• [Description of the task]
Rewrite the items that begin with the line containing "Task: Click the user" and run through the line containing "tap(127, 362)", changing "master branch" to "main branch" and leaving everything else as it is.

• [Rows]

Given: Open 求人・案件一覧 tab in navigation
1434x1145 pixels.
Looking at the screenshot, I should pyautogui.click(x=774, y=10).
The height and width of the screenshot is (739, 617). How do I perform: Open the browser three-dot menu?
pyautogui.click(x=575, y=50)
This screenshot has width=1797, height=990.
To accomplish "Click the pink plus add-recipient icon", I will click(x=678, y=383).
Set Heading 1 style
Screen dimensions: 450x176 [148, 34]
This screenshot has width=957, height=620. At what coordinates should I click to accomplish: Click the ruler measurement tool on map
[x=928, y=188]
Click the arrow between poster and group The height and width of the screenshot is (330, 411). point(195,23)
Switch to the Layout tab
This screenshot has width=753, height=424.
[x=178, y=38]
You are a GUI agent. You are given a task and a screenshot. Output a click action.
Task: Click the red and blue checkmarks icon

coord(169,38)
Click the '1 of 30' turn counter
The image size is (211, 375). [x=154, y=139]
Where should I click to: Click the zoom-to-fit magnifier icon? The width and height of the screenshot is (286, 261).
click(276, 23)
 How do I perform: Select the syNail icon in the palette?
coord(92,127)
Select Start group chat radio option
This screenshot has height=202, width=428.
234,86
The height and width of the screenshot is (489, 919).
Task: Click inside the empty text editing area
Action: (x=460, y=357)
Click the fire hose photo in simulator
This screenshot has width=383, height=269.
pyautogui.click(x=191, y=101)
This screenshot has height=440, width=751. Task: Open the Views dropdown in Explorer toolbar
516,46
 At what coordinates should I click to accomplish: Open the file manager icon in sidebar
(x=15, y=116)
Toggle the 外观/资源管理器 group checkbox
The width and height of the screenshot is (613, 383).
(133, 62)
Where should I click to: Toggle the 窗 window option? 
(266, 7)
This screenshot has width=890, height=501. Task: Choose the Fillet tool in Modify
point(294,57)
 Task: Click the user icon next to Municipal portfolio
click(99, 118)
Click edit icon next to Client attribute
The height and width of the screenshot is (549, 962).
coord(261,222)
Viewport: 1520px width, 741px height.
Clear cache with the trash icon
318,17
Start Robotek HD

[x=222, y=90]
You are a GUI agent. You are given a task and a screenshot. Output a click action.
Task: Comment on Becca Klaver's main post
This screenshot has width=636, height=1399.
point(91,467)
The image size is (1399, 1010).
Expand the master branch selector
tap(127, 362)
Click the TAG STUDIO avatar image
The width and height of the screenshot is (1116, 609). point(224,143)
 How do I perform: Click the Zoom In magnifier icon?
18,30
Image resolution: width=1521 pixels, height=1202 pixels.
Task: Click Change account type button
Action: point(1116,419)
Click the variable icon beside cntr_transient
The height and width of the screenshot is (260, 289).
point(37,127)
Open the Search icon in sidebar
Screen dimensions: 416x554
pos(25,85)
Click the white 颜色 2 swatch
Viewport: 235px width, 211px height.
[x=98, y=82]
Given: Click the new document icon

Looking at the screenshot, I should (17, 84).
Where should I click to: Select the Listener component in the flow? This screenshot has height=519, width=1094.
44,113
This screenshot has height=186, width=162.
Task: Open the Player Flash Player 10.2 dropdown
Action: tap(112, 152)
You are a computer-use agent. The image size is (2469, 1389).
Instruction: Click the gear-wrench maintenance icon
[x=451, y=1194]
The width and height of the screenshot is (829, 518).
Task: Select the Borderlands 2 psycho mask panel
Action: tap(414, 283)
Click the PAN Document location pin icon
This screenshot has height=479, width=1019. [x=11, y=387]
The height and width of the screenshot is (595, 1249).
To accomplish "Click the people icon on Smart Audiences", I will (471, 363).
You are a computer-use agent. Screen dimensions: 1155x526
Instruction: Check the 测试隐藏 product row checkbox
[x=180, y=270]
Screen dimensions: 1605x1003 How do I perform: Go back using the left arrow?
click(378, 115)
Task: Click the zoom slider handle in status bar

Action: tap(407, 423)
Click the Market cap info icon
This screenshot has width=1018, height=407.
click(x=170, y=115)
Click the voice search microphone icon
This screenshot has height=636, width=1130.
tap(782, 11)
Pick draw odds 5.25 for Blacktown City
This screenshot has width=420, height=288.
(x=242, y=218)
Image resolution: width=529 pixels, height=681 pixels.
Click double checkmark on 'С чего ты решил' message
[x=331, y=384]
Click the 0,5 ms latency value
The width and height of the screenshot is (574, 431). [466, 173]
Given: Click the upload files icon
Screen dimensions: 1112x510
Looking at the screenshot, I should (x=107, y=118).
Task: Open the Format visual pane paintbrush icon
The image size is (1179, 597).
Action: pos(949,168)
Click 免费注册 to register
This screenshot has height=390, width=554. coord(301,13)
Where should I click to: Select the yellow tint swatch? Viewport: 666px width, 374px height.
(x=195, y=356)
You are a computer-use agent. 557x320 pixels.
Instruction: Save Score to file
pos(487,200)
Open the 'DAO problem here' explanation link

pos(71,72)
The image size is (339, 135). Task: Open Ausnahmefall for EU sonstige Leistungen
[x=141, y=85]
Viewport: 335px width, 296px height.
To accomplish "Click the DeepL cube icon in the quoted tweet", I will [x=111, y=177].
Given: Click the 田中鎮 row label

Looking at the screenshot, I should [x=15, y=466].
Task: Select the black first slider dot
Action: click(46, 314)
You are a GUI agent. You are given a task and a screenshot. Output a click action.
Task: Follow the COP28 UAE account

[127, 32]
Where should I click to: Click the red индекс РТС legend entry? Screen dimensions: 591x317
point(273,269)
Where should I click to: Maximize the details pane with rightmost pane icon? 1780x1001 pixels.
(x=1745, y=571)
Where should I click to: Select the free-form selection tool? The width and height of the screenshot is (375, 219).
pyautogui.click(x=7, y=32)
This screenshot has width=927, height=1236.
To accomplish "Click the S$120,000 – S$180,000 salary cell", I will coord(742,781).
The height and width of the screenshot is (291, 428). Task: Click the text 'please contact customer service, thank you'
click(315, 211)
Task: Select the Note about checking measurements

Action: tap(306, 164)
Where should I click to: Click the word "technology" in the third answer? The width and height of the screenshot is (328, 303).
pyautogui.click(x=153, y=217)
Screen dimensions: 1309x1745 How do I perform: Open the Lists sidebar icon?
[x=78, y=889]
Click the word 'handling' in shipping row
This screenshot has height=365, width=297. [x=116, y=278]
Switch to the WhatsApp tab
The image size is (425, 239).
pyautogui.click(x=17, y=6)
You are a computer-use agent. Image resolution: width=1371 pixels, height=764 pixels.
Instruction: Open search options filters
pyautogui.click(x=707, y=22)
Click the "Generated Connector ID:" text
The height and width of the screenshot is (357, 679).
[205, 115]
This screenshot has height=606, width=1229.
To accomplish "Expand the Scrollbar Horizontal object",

• [Expected answer]
 Task: Click the user icon next to Municipal portfolio
click(99, 118)
Click edit icon next to Client attribute
The height and width of the screenshot is (549, 962).
coord(261,222)
Viewport: 1520px width, 741px height.
Clear cache with the trash icon
318,17
Start Robotek HD

[x=222, y=90]
You are a GUI agent. You are given a task and a screenshot. Output a click action.
Task: Comment on Becca Klaver's main post
This screenshot has width=636, height=1399.
point(91,467)
The image size is (1399, 1010).
Expand the main branch selector
tap(127, 362)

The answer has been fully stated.